▸ EXERCISE DETAILS: In the records that follow, find the line containing "Given: Switch to the Screens tab" and the line containing "Given: Start backup", then transcribe both and every line between them exactly, omitting pictures.

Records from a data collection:
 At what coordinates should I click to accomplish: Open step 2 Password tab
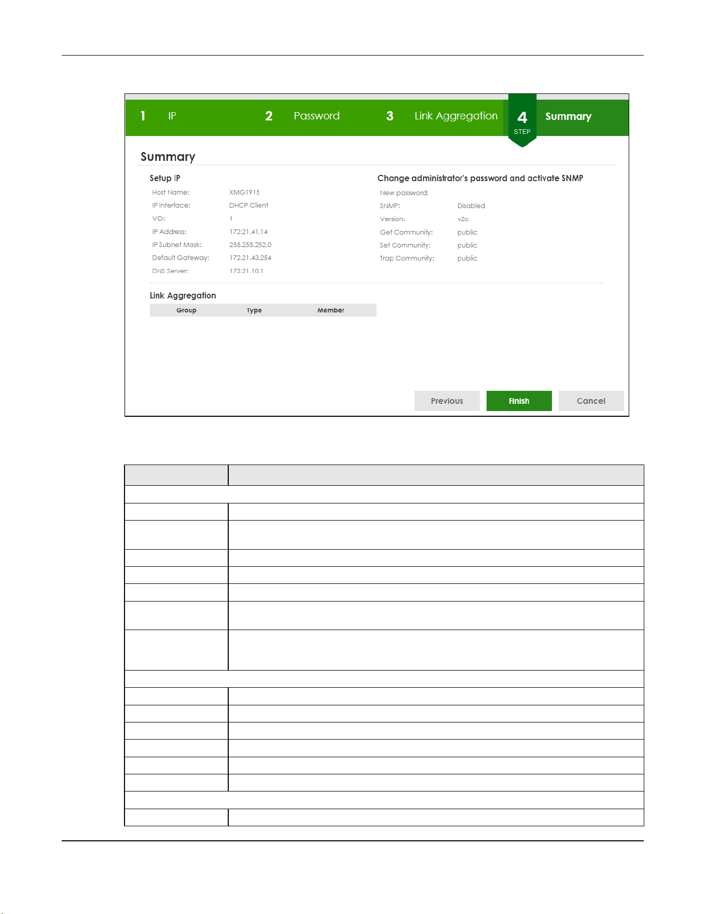click(316, 116)

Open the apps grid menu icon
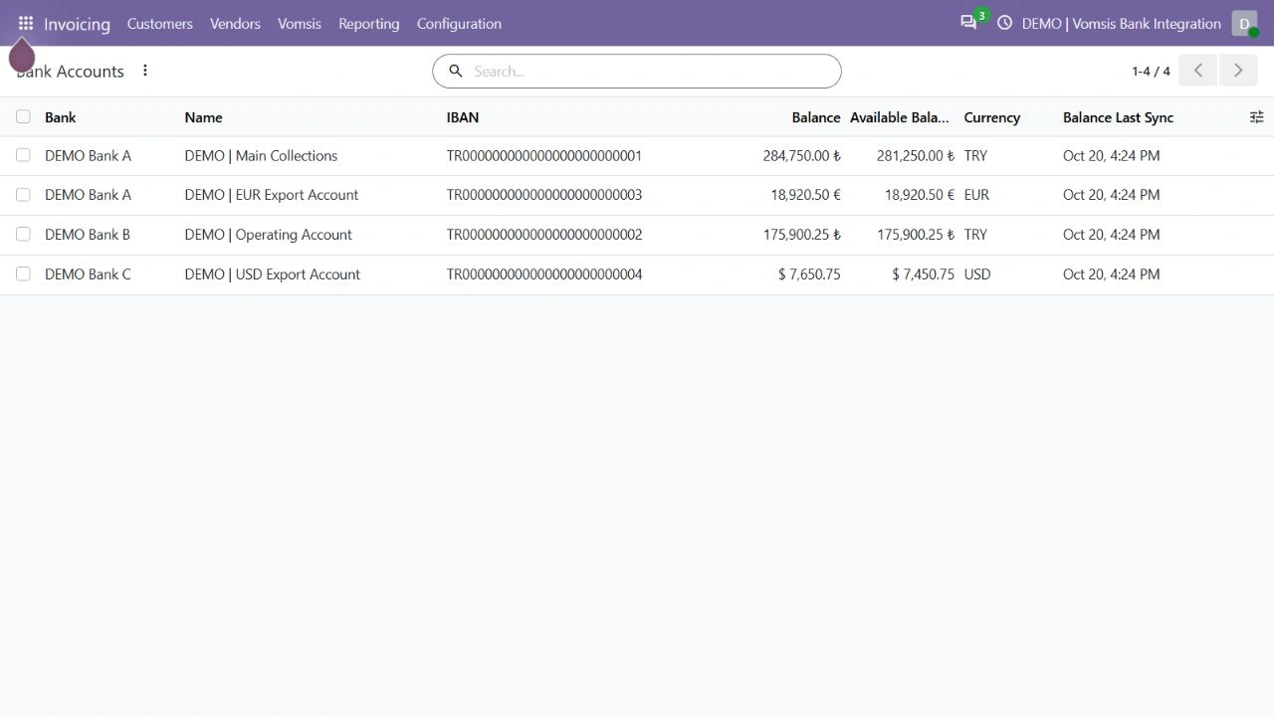pos(26,23)
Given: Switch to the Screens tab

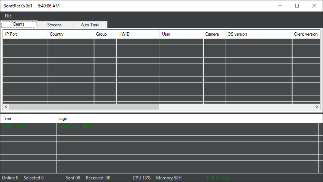Looking at the screenshot, I should tap(54, 25).
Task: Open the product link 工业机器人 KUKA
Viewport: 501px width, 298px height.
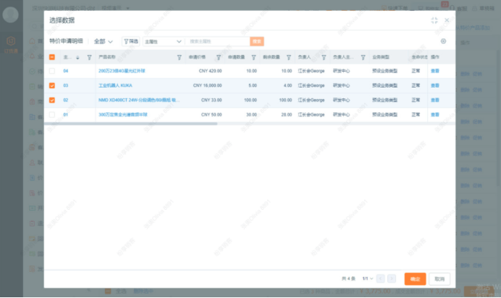Action: coord(115,85)
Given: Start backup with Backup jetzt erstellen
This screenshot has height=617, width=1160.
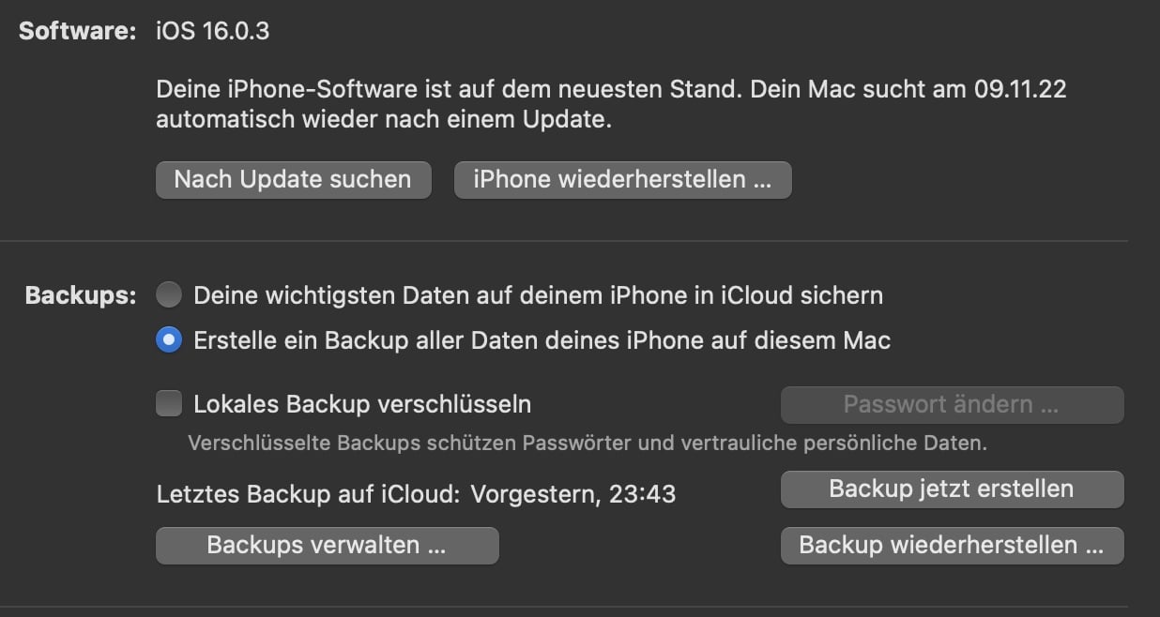Looking at the screenshot, I should (951, 489).
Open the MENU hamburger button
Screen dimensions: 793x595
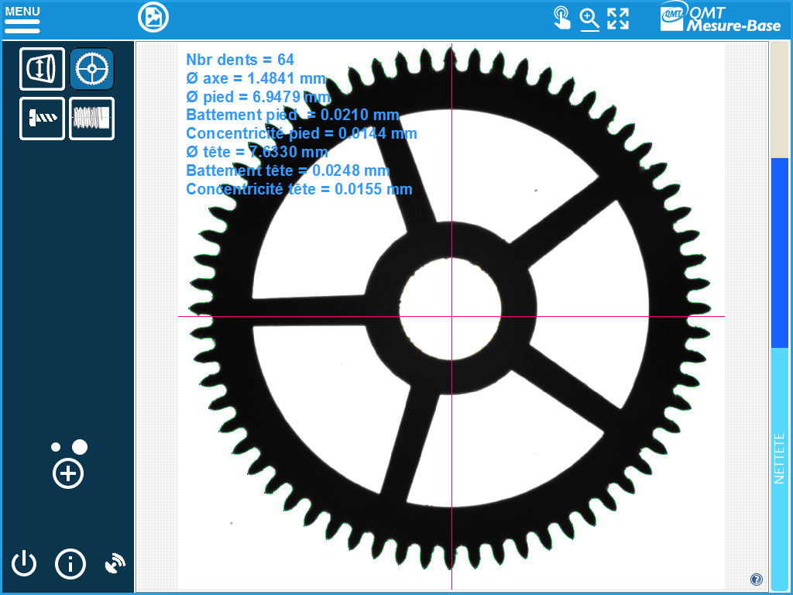point(22,19)
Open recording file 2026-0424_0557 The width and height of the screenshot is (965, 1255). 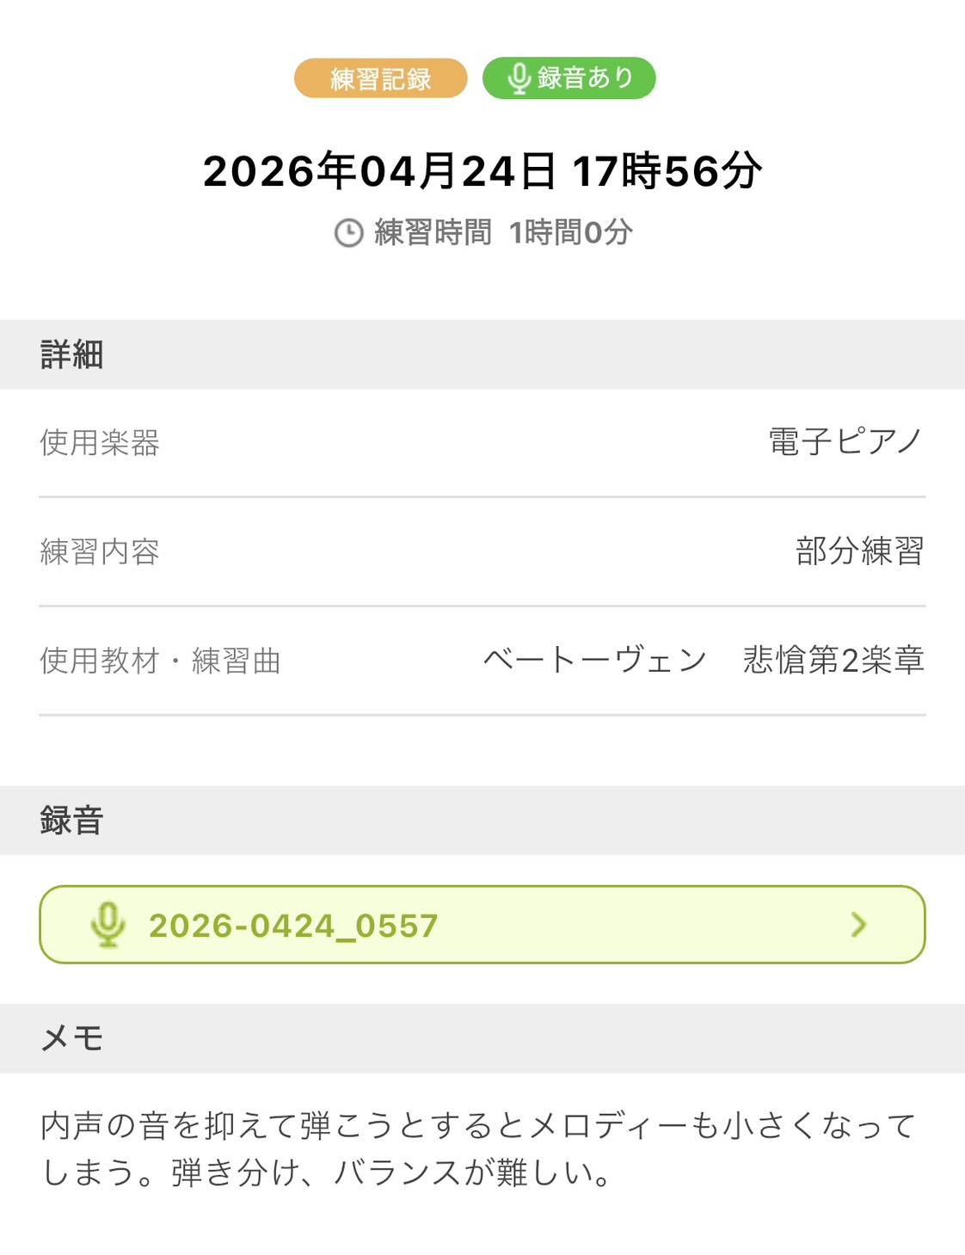293,926
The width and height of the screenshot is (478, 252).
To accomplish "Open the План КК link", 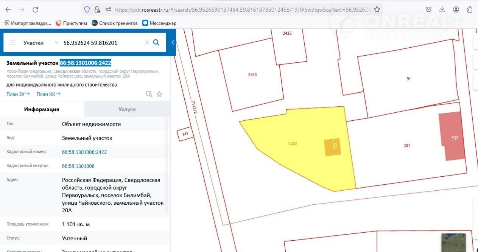I will coord(48,94).
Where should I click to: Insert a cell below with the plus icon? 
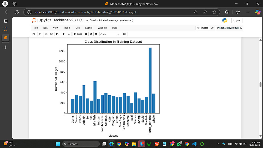point(40,34)
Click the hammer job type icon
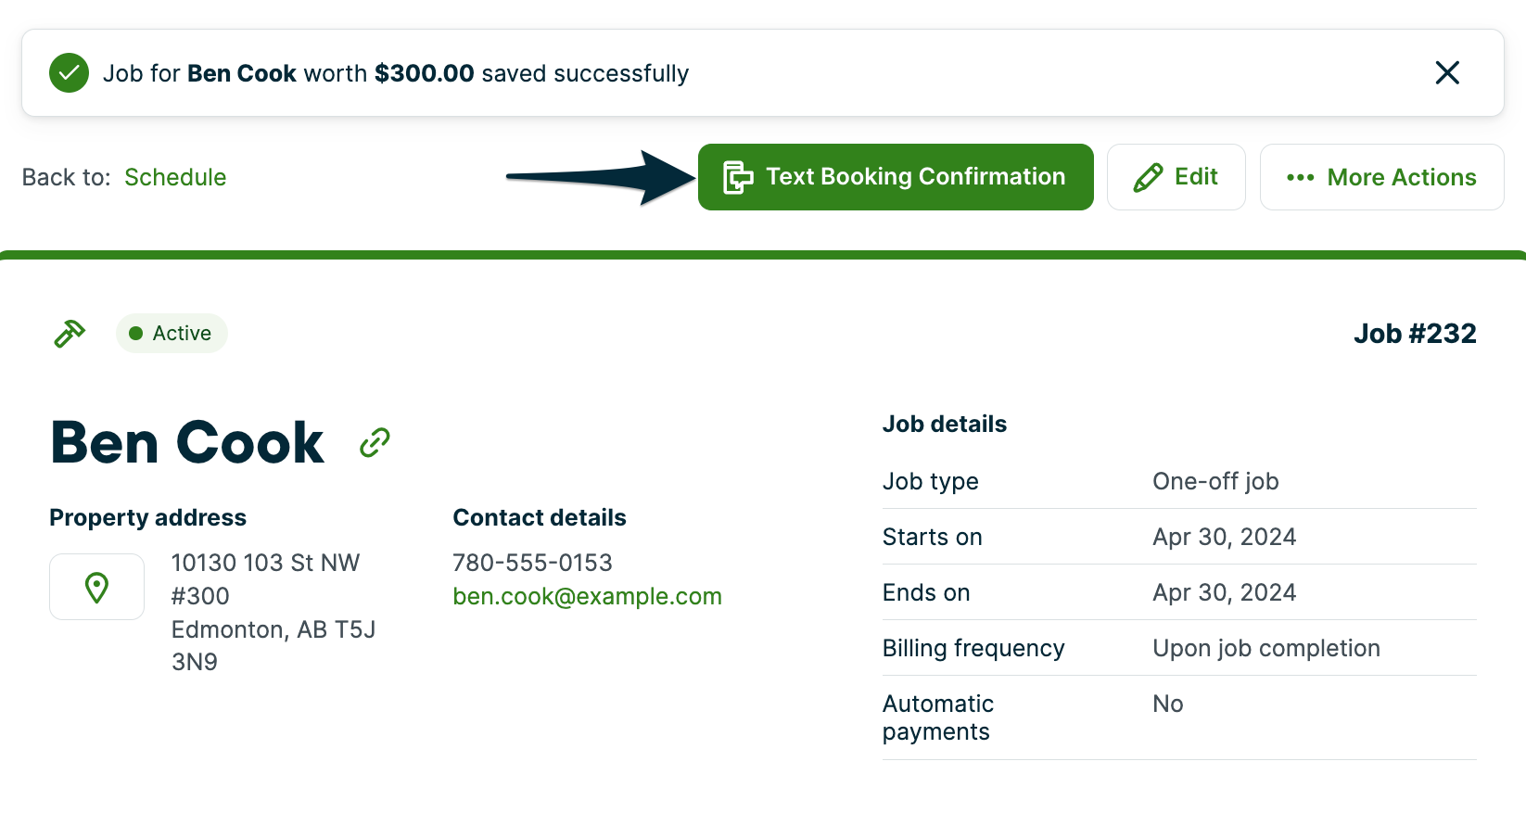1526x825 pixels. (69, 333)
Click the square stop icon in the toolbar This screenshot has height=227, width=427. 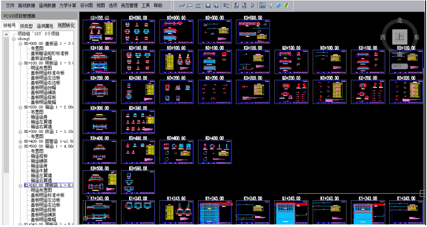pos(208,5)
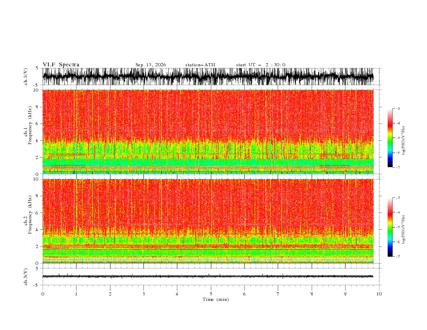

▸ WORKED SOLUTION:
Given: Switch to the Screens tab

Looking at the screenshot, I should tap(54, 25).
Task: Open the product link 工业机器人 KUKA
Viewport: 501px width, 298px height.
Action: coord(115,85)
Given: Start backup with Backup jetzt erstellen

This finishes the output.